__Problem to work on__
All lines below containing the string "dropdown" are to be copied.

__Data for this task__

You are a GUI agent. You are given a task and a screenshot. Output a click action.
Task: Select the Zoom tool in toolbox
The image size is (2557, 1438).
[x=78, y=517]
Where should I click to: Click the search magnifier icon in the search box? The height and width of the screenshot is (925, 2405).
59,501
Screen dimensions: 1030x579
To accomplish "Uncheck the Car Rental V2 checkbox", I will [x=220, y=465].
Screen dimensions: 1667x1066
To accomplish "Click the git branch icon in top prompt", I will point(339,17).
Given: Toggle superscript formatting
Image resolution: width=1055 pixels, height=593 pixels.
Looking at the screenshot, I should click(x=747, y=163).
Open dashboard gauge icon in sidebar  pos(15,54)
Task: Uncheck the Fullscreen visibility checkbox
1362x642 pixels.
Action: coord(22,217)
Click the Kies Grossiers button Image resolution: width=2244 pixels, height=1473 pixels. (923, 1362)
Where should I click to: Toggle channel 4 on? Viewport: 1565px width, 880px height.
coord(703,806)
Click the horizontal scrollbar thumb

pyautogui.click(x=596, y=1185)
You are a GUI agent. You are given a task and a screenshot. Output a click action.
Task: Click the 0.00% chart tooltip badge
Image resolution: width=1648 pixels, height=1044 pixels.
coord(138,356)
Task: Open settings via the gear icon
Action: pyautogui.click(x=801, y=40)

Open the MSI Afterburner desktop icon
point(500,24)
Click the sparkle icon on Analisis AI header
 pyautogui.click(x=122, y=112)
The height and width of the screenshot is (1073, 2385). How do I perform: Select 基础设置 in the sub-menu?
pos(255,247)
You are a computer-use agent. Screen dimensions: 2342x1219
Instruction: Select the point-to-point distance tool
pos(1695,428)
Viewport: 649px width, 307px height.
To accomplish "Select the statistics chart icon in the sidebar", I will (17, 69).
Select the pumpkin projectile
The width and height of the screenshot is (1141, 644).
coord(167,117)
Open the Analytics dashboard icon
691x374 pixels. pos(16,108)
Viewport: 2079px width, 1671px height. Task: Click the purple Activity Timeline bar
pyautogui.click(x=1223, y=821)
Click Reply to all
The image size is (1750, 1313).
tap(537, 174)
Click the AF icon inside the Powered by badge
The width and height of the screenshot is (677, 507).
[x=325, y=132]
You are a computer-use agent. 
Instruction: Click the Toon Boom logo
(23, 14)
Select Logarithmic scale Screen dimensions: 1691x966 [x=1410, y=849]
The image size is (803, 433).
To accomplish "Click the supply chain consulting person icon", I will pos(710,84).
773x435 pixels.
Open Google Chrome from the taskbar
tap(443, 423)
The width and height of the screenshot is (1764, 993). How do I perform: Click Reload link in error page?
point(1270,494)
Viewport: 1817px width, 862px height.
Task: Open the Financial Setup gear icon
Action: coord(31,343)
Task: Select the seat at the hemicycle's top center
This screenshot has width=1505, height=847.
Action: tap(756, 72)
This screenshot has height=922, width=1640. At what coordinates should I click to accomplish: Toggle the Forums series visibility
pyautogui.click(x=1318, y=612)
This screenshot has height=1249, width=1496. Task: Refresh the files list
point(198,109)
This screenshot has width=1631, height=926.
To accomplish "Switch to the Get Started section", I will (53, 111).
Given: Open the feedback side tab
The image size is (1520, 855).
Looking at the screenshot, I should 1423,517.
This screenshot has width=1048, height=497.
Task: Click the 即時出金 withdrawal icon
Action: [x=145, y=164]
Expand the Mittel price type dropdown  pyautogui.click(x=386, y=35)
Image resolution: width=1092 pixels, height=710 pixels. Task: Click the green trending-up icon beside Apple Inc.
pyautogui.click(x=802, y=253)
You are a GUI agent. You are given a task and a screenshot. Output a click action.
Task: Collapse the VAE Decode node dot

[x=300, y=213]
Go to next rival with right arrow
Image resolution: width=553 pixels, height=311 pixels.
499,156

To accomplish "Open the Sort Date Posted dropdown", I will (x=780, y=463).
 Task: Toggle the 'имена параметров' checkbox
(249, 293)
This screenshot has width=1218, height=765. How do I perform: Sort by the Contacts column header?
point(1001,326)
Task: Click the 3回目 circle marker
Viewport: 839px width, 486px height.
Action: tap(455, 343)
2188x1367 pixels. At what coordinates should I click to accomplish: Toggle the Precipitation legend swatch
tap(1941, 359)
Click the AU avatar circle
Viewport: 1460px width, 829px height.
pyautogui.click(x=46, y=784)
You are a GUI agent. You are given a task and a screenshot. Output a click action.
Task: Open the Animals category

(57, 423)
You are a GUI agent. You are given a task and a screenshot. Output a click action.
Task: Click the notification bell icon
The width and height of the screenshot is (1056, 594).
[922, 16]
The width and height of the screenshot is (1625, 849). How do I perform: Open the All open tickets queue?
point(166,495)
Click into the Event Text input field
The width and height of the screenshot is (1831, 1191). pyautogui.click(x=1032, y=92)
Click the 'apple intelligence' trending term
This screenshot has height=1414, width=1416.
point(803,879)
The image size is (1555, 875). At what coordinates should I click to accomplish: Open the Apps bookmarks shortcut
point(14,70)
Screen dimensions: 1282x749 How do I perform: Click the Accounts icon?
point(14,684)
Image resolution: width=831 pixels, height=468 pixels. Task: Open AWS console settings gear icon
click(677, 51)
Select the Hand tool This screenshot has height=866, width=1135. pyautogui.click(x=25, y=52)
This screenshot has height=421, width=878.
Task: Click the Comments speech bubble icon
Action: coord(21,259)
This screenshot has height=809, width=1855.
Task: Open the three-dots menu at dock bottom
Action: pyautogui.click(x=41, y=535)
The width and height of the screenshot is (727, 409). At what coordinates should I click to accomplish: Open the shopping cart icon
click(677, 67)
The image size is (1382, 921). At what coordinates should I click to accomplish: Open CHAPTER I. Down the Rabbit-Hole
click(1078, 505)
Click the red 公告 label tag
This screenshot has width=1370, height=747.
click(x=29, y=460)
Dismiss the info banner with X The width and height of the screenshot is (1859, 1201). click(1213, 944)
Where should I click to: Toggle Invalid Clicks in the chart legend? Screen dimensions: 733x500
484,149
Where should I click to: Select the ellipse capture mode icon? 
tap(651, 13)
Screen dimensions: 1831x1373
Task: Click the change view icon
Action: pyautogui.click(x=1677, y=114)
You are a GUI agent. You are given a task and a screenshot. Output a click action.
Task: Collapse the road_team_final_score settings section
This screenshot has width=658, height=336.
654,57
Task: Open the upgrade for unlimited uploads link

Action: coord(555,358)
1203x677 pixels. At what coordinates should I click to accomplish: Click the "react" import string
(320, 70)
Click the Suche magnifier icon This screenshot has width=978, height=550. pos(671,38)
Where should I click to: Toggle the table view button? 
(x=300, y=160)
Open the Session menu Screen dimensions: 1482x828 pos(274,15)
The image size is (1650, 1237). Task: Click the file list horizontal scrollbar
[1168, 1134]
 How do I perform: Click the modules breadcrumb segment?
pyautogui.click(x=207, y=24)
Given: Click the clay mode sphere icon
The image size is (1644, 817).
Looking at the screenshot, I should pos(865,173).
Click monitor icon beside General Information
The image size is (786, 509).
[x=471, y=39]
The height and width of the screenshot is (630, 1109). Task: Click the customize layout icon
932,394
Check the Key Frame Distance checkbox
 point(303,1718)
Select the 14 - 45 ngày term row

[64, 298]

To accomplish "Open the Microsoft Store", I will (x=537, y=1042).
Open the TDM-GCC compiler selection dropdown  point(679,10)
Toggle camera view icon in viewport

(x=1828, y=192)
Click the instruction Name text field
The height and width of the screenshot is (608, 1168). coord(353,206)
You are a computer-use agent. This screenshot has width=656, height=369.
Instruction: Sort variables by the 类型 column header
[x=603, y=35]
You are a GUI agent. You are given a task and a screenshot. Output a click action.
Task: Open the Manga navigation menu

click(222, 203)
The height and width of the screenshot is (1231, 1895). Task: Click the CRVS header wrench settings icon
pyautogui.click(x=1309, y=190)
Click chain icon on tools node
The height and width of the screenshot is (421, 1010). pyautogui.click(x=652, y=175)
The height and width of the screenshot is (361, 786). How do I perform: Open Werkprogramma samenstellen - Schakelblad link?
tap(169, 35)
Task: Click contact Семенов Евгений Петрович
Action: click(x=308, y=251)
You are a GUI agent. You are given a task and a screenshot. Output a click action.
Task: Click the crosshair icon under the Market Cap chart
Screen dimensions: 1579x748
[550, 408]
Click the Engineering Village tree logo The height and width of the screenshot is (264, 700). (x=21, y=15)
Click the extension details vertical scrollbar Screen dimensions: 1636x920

__Response to this exercise__
Expand the Mittel price type dropdown  pyautogui.click(x=386, y=35)
To accomplish "Open the Sort Date Posted dropdown", I will (x=780, y=463).
Open the TDM-GCC compiler selection dropdown  point(679,10)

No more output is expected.